Alain Le Roy, UN’s Under-Secretary-General for Peacekeeping Operations, told reporters yesterday that Rwandan President Paul Kagame, who was in New York this week to attend the U.N. General Assembly’s annual gathering of world leaders, had confirmed that Rwandan troops would stay in Darfur.
Last month, Rwanda threatened to end its participation with the UN in Sudan after a leaked report by the U.N. High Commissioner for Human Rights singled out the Rwandan Defence Force (RDF) for the worst pattern of crimes committed by various forces in Congo between 1994 and 2003.
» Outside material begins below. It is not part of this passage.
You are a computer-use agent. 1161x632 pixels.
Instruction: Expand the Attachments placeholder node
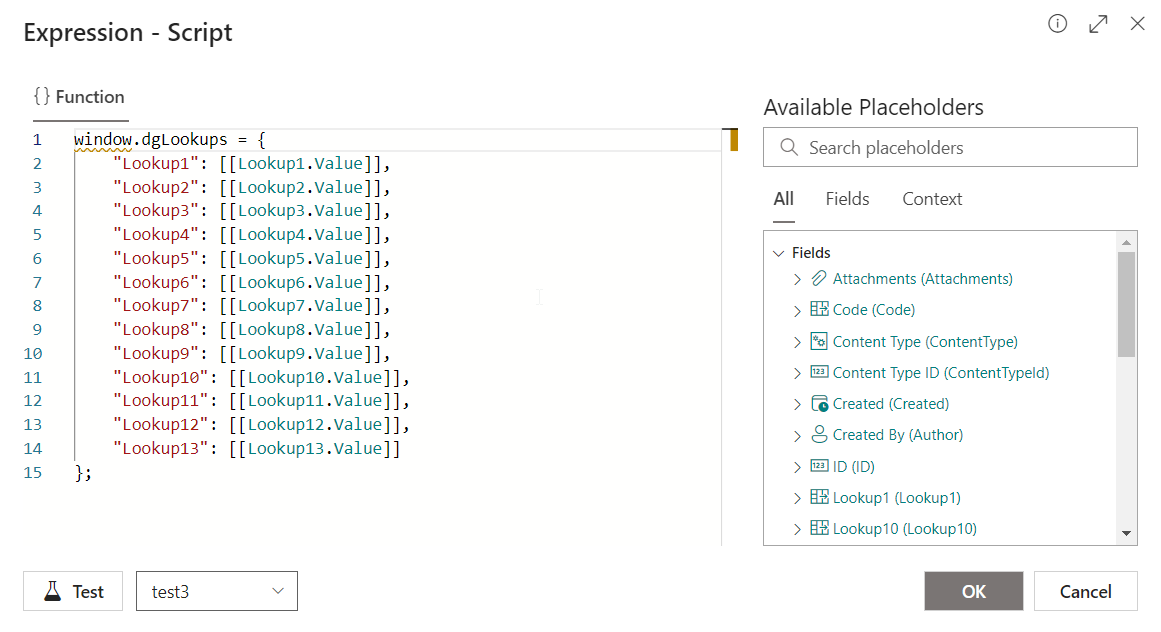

Rwanda invaded Congo in 1994 to hunt down Hutu ethnic fighters who were involved in the genocide of some 800,000 Tutsis and moderate Hutus in Rwanda. The UN report alleges that the Rwandan army may have killed many Hutus civilians in the process.
News of the leaked report infuriated Rwanda whose military spokesman Lt. Col. Jill Rutaremara announced in early September that the country has finalized a contingency withdrawal plan from Darfur and Southern Sudan if the U.N. publishes its “outrageous and damaging report.”
The UN Secretary-General Ban Ki Moon flew to Rwanda’s capital Kigali two weeks ago and negotiated a compromise allowing Rwanda to contribute comments to the report which is due to be released on October 01.
“After the visit of the Secretary-General in Kigali … two weeks ago, President Kagame reconfirmed, and again here, that his troops will remain in the Sudan, and especially in Darfur,” Le Roy said, adding that they are “extremely pleased by the decision.”
Rwanda has 3,556 personnel serving with UNAMID as well as the UN Mission in Sudan. A similar withdrawal threat was made by the Rwandan government in 2008 for its troops in Darfur over the indictment by a Spanish court of UNAMID deputy commander Karake Karenzi along with 39 other Rwandan officers last February for war crimes allegedly committed in the mid-1990s.
The Rwandan president Paul Kagame has expressed frustrations in recent years over conditions encountered by his troops in Darfur and suggesting that a pullout will be the only option left.